La révolution du film sonore atteint la Pologne (qui se débat au milieu d’une crise économique) avec un certain retard. Médiocres adaptations des œuvres « classiques » de S. Żeromski, de H. Sienkiewicz, de Gabríela Zapolska, comédies banales qui pastichent René Clair ou Grigori V. Aleksandrov, le niveau du cinéma polonais au début du parlant n’a que peu d’ambitions artistiques.

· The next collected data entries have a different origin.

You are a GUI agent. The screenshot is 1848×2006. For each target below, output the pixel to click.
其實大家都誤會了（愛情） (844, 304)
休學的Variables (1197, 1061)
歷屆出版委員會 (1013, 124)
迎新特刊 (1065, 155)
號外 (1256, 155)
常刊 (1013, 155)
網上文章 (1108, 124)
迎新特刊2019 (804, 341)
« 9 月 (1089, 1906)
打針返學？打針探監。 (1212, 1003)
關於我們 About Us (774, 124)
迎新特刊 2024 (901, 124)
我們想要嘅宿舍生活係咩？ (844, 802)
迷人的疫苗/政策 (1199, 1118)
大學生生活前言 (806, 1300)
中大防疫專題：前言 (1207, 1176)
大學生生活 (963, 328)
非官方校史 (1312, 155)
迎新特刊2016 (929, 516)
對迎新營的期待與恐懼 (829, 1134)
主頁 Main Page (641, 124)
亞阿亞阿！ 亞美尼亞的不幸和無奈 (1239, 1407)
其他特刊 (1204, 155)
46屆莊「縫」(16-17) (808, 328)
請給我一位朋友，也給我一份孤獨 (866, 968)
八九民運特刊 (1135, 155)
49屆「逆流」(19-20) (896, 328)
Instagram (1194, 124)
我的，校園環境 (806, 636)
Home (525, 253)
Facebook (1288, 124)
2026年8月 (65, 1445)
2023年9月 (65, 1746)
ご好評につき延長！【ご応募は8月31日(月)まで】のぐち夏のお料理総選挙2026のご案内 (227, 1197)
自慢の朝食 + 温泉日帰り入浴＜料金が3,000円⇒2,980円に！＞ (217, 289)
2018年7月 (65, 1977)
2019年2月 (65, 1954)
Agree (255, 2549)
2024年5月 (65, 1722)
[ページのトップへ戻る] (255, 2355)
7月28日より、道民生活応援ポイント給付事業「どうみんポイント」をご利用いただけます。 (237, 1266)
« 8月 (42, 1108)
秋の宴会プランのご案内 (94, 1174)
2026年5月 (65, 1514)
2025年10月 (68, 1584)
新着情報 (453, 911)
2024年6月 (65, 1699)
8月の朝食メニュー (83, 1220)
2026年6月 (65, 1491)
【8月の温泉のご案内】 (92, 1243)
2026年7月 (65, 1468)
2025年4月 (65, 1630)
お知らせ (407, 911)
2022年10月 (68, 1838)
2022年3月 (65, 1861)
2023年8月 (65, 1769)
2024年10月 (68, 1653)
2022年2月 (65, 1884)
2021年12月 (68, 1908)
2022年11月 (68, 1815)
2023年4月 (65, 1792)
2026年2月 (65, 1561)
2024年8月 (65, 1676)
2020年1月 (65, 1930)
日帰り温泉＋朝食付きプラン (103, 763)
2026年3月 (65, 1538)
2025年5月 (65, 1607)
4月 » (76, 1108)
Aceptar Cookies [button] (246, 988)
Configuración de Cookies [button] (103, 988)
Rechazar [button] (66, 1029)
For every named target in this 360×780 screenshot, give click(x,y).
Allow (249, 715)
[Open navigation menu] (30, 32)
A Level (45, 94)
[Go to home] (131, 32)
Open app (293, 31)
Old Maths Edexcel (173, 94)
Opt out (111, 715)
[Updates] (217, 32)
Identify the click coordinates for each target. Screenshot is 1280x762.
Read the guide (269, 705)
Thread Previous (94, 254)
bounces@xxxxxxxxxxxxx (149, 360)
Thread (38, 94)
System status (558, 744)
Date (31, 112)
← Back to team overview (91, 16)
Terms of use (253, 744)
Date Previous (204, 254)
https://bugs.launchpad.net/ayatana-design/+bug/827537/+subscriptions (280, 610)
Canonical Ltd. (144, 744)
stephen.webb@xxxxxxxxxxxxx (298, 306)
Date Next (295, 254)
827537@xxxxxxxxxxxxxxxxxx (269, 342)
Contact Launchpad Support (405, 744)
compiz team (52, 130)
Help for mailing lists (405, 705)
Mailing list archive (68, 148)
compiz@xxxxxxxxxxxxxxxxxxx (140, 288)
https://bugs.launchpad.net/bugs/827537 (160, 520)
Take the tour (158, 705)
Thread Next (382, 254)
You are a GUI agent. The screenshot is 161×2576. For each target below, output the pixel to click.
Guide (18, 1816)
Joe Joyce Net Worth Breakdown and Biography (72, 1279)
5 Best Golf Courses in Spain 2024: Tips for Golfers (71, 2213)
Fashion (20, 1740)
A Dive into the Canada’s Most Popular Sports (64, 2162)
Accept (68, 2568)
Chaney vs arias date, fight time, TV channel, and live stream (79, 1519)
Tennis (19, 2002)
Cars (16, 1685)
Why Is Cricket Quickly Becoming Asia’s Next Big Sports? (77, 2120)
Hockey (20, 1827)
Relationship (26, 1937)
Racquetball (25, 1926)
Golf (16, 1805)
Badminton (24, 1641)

Tandis que seuls Lejtes (les Champs sauvages, 1932) et Gardan (Condamné à vivre, 1934 ; Halka, 1937) parviennent à signer des œuvres plus personnelles et que Michał Waszyński règne sur le film musical et la comédie commerciale, une petite organisation fondée par un groupe d’étudiants en 1929 (l’Association des amateurs du film artistique [« Start »]) se transforme rapidement en un centre important d’influence culturelle. Les idées du groupe « Start » sont reprises en 1935 par la Coopérative des réalisateurs de films. On retrouve parmi les animateurs de ces mouvements culturels Eugeniusz Cękalski, Wanda Jakubowska, Stanisław Wohl, Jerzy Zarzycki, Aleksander Ford, Jerzy Bossak, Jerzy Toeplitz, Tadeusz Kowalski, soit la plupart de ceux qui détiendront les rênes du cinéma polonais après la Seconde Guerre mondiale. Plusieurs courts métrages expérimentaux et d’avant-garde sont également entrepris dans un esprit de recherche qui tente de s’opposer à la vogue d’un cinéma de pure consommation (notamment certains films de Stefan et Franciszka Themerson, de Jalu Kurek).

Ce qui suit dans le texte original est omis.